What is required -> Start at the line with "Where should I click to: Choose" in the records below, stop at the line with "Task: Click the silver", and return every line in that span exactly, the two end lines included.
── Exercise inputs
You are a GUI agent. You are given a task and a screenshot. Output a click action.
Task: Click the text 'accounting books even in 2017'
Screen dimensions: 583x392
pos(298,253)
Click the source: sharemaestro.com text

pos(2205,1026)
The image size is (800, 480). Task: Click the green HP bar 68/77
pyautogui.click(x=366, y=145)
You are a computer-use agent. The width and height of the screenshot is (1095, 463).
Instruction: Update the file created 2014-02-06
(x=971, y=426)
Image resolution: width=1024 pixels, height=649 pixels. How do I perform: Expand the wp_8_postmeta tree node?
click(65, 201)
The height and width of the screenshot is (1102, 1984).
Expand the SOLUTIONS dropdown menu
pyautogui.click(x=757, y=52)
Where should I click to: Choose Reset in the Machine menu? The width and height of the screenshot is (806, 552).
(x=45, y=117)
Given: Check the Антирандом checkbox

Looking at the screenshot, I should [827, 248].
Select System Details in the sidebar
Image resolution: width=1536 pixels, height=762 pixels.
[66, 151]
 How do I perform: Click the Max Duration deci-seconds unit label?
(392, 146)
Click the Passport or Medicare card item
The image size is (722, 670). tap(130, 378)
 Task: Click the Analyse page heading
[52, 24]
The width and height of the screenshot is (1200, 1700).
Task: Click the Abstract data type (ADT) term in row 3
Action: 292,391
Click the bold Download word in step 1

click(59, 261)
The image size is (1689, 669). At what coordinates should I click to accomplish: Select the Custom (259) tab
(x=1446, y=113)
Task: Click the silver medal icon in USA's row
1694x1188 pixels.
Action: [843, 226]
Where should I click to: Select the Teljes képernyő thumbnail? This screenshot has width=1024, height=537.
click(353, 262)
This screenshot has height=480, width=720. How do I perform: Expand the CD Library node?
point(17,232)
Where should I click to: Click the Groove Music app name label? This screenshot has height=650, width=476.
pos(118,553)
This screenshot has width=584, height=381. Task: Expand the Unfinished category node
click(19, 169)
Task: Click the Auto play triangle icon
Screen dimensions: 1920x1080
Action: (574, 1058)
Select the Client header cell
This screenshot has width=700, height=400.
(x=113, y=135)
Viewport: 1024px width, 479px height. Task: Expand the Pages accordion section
────
Exercise output ->
Where should I click to: Choose Reset in the Machine menu? The width and height of the screenshot is (806, 552).
(x=45, y=117)
Given: Check the Антирандом checkbox

Looking at the screenshot, I should [827, 248].
Select System Details in the sidebar
Image resolution: width=1536 pixels, height=762 pixels.
[66, 151]
 How do I perform: Click the Max Duration deci-seconds unit label?
(392, 146)
Click the Passport or Medicare card item
The image size is (722, 670). tap(130, 378)
 Task: Click the Analyse page heading
[52, 24]
The width and height of the screenshot is (1200, 1700).
Task: Click the Abstract data type (ADT) term in row 3
Action: 292,391
Click the bold Download word in step 1

click(59, 261)
The image size is (1689, 669). At what coordinates should I click to accomplish: Select the Custom (259) tab
(x=1446, y=113)
Task: Click the silver medal icon in USA's row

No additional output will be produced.